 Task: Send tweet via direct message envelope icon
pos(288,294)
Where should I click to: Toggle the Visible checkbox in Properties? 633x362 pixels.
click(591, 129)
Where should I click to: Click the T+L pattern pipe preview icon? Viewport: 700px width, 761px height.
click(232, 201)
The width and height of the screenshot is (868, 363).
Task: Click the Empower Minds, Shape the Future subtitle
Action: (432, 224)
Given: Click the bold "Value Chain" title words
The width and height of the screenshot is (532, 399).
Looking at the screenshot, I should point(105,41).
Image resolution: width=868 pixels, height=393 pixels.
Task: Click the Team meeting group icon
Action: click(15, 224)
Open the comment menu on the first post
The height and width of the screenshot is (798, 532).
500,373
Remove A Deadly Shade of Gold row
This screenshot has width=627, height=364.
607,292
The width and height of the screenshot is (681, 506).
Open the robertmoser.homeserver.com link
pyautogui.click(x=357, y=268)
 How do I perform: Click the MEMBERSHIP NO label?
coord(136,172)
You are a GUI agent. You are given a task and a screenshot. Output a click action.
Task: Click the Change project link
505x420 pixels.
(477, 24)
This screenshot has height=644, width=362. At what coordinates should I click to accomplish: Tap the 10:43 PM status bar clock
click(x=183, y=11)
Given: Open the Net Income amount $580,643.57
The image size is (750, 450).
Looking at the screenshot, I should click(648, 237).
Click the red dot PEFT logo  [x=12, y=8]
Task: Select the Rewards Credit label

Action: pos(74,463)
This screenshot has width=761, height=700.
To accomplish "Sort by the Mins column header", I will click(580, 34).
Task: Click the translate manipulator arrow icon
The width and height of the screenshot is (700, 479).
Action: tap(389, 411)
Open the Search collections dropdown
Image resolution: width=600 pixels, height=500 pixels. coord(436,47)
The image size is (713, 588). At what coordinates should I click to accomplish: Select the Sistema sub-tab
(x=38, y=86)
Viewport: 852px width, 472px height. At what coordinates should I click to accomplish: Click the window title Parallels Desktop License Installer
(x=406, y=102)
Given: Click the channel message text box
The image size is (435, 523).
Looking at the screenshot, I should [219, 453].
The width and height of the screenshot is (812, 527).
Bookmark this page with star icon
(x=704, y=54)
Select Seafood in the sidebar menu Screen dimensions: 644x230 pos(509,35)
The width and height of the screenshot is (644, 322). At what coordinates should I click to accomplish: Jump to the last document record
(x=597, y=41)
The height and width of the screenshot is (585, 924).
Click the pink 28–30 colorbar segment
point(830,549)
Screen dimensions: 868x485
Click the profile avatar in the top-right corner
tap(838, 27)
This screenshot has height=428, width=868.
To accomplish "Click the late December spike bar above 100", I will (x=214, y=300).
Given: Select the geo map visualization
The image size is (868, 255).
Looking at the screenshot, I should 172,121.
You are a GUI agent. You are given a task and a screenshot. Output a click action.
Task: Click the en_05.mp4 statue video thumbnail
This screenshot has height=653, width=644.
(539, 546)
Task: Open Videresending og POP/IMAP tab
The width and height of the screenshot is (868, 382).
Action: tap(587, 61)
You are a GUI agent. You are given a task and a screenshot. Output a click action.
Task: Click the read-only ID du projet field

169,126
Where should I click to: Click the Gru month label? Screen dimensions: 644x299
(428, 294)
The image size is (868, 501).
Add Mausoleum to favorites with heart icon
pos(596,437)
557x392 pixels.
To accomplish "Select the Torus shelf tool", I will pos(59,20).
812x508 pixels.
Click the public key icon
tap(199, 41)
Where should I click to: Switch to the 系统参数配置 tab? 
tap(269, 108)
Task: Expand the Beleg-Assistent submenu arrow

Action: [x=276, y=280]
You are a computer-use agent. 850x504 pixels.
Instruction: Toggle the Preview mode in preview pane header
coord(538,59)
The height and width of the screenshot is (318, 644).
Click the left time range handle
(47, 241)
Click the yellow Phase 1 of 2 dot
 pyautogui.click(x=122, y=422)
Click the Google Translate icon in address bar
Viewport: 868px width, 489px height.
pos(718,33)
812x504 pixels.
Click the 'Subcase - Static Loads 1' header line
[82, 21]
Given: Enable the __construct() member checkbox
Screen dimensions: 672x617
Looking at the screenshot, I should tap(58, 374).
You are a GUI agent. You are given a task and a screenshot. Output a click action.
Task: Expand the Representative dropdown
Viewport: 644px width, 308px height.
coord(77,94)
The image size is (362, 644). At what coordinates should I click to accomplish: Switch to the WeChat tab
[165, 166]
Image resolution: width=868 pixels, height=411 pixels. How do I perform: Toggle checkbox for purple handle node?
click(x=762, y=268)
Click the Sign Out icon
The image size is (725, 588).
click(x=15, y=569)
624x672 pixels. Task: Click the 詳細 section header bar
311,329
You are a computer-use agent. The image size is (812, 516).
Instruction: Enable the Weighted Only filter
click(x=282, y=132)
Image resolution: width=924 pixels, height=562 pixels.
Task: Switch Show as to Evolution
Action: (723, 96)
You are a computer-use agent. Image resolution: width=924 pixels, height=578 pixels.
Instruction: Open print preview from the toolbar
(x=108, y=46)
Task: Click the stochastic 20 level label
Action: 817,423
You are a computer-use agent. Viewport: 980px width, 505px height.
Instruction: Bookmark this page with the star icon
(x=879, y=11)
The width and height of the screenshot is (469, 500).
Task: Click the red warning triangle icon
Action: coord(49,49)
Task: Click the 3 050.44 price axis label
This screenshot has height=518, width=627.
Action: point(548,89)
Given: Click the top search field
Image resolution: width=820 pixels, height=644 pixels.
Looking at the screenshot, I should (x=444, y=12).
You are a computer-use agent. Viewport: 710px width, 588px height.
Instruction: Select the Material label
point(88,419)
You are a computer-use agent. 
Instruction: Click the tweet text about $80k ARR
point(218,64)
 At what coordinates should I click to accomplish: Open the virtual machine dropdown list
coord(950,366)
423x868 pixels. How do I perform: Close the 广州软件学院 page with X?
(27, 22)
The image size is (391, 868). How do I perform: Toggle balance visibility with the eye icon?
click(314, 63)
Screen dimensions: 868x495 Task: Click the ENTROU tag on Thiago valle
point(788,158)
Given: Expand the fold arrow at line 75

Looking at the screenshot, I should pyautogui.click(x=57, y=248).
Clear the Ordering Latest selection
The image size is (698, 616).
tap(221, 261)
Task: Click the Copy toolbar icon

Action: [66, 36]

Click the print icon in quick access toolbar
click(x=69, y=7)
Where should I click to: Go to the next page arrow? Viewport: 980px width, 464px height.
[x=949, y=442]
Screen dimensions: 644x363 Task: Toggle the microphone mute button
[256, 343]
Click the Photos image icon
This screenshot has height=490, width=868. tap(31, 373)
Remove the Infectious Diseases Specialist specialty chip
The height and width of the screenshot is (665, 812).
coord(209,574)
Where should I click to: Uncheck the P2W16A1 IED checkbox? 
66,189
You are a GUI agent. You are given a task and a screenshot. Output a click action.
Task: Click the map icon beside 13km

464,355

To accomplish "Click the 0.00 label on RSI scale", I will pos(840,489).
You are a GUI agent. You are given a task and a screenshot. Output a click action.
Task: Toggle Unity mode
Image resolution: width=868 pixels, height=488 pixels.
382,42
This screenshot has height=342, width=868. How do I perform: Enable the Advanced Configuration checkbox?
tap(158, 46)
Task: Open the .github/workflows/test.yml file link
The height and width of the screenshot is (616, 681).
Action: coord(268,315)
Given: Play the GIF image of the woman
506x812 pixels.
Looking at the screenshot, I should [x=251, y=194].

_ _ _

What you need to do –
Print every entry from the material exactly.

Completed task –
 Task: Send tweet via direct message envelope icon
pos(288,294)
Where should I click to: Toggle the Visible checkbox in Properties? 633x362 pixels.
click(591, 129)
Where should I click to: Click the T+L pattern pipe preview icon? Viewport: 700px width, 761px height.
click(232, 201)
The width and height of the screenshot is (868, 363).
Task: Click the Empower Minds, Shape the Future subtitle
Action: (432, 224)
Given: Click the bold "Value Chain" title words
The width and height of the screenshot is (532, 399).
Looking at the screenshot, I should point(105,41).
Image resolution: width=868 pixels, height=393 pixels.
Task: Click the Team meeting group icon
Action: click(15, 224)
Open the comment menu on the first post
The height and width of the screenshot is (798, 532).
500,373
Remove A Deadly Shade of Gold row
This screenshot has width=627, height=364.
607,292
The width and height of the screenshot is (681, 506).
Open the robertmoser.homeserver.com link
pyautogui.click(x=357, y=268)
 How do I perform: Click the MEMBERSHIP NO label?
coord(136,172)
You are a GUI agent. You are given a task and a screenshot. Output a click action.
Task: Click the Change project link
505x420 pixels.
(477, 24)
This screenshot has height=644, width=362. At what coordinates should I click to accomplish: Tap the 10:43 PM status bar clock
click(x=183, y=11)
Given: Open the Net Income amount $580,643.57
The image size is (750, 450).
Looking at the screenshot, I should click(648, 237).
Click the red dot PEFT logo  [x=12, y=8]
Task: Select the Rewards Credit label

Action: pos(74,463)
This screenshot has width=761, height=700.
To accomplish "Sort by the Mins column header", I will click(580, 34).
Task: Click the translate manipulator arrow icon
The width and height of the screenshot is (700, 479).
Action: tap(389, 411)
Open the Search collections dropdown
Image resolution: width=600 pixels, height=500 pixels. coord(436,47)
The image size is (713, 588). At what coordinates should I click to accomplish: Select the Sistema sub-tab
(x=38, y=86)
Viewport: 852px width, 472px height. At what coordinates should I click to accomplish: Click the window title Parallels Desktop License Installer
(x=406, y=102)
Given: Click the channel message text box
The image size is (435, 523).
Looking at the screenshot, I should [219, 453].
The width and height of the screenshot is (812, 527).
Bookmark this page with star icon
(x=704, y=54)
Select Seafood in the sidebar menu Screen dimensions: 644x230 pos(509,35)
The width and height of the screenshot is (644, 322). At what coordinates should I click to accomplish: Jump to the last document record
(x=597, y=41)
The height and width of the screenshot is (585, 924).
Click the pink 28–30 colorbar segment
point(830,549)
Screen dimensions: 868x485
Click the profile avatar in the top-right corner
tap(838, 27)
This screenshot has height=428, width=868.
To accomplish "Click the late December spike bar above 100", I will (x=214, y=300).
Given: Select the geo map visualization
The image size is (868, 255).
Looking at the screenshot, I should 172,121.
You are a GUI agent. You are given a task and a screenshot. Output a click action.
Task: Click the en_05.mp4 statue video thumbnail
This screenshot has height=653, width=644.
(539, 546)
Task: Open Videresending og POP/IMAP tab
The width and height of the screenshot is (868, 382).
Action: tap(587, 61)
You are a GUI agent. You are given a task and a screenshot. Output a click action.
Task: Click the read-only ID du projet field

169,126
Where should I click to: Click the Gru month label? Screen dimensions: 644x299
(428, 294)
The image size is (868, 501).
Add Mausoleum to favorites with heart icon
pos(596,437)
557x392 pixels.
To accomplish "Select the Torus shelf tool", I will pos(59,20).
812x508 pixels.
Click the public key icon
tap(199, 41)
Where should I click to: Switch to the 系统参数配置 tab? 
tap(269, 108)
Task: Expand the Beleg-Assistent submenu arrow

Action: [x=276, y=280]
You are a computer-use agent. 850x504 pixels.
Instruction: Toggle the Preview mode in preview pane header
coord(538,59)
The height and width of the screenshot is (318, 644).
Click the left time range handle
(47, 241)
Click the yellow Phase 1 of 2 dot
 pyautogui.click(x=122, y=422)
Click the Google Translate icon in address bar
Viewport: 868px width, 489px height.
pos(718,33)
812x504 pixels.
Click the 'Subcase - Static Loads 1' header line
[82, 21]
Given: Enable the __construct() member checkbox
Screen dimensions: 672x617
Looking at the screenshot, I should tap(58, 374).
You are a GUI agent. You are given a task and a screenshot. Output a click action.
Task: Expand the Representative dropdown
Viewport: 644px width, 308px height.
coord(77,94)
The image size is (362, 644). At what coordinates should I click to accomplish: Switch to the WeChat tab
[165, 166]
Image resolution: width=868 pixels, height=411 pixels. How do I perform: Toggle checkbox for purple handle node?
click(x=762, y=268)
Click the Sign Out icon
The image size is (725, 588).
click(x=15, y=569)
624x672 pixels. Task: Click the 詳細 section header bar
311,329
You are a computer-use agent. The image size is (812, 516).
Instruction: Enable the Weighted Only filter
click(x=282, y=132)
Image resolution: width=924 pixels, height=562 pixels.
Task: Switch Show as to Evolution
Action: (723, 96)
You are a computer-use agent. Image resolution: width=924 pixels, height=578 pixels.
Instruction: Open print preview from the toolbar
(x=108, y=46)
Task: Click the stochastic 20 level label
Action: 817,423
You are a computer-use agent. Viewport: 980px width, 505px height.
Instruction: Bookmark this page with the star icon
(x=879, y=11)
The width and height of the screenshot is (469, 500).
Task: Click the red warning triangle icon
Action: coord(49,49)
Task: Click the 3 050.44 price axis label
This screenshot has height=518, width=627.
Action: point(548,89)
Given: Click the top search field
Image resolution: width=820 pixels, height=644 pixels.
Looking at the screenshot, I should (x=444, y=12).
You are a computer-use agent. Viewport: 710px width, 588px height.
Instruction: Select the Material label
point(88,419)
You are a computer-use agent. 
Instruction: Click the tweet text about $80k ARR
point(218,64)
 At what coordinates should I click to accomplish: Open the virtual machine dropdown list
coord(950,366)
423x868 pixels. How do I perform: Close the 广州软件学院 page with X?
(27, 22)
The image size is (391, 868). How do I perform: Toggle balance visibility with the eye icon?
click(314, 63)
Screen dimensions: 868x495 Task: Click the ENTROU tag on Thiago valle
point(788,158)
Given: Expand the fold arrow at line 75

Looking at the screenshot, I should pyautogui.click(x=57, y=248).
Clear the Ordering Latest selection
The image size is (698, 616).
tap(221, 261)
Task: Click the Copy toolbar icon

Action: [66, 36]

Click the print icon in quick access toolbar
click(x=69, y=7)
Where should I click to: Go to the next page arrow? Viewport: 980px width, 464px height.
[x=949, y=442]
Screen dimensions: 644x363 Task: Toggle the microphone mute button
[256, 343]
Click the Photos image icon
This screenshot has height=490, width=868. tap(31, 373)
Remove the Infectious Diseases Specialist specialty chip
The height and width of the screenshot is (665, 812).
coord(209,574)
Where should I click to: Uncheck the P2W16A1 IED checkbox? 
66,189
You are a GUI agent. You are given a task and a screenshot. Output a click action.
Task: Click the map icon beside 13km

464,355

To accomplish "Click the 0.00 label on RSI scale", I will pos(840,489).
You are a GUI agent. You are given a task and a screenshot. Output a click action.
Task: Toggle Unity mode
Image resolution: width=868 pixels, height=488 pixels.
382,42
This screenshot has height=342, width=868. How do I perform: Enable the Advanced Configuration checkbox?
tap(158, 46)
Task: Open the .github/workflows/test.yml file link
The height and width of the screenshot is (616, 681).
Action: coord(268,315)
Given: Play the GIF image of the woman
506x812 pixels.
Looking at the screenshot, I should [x=251, y=194].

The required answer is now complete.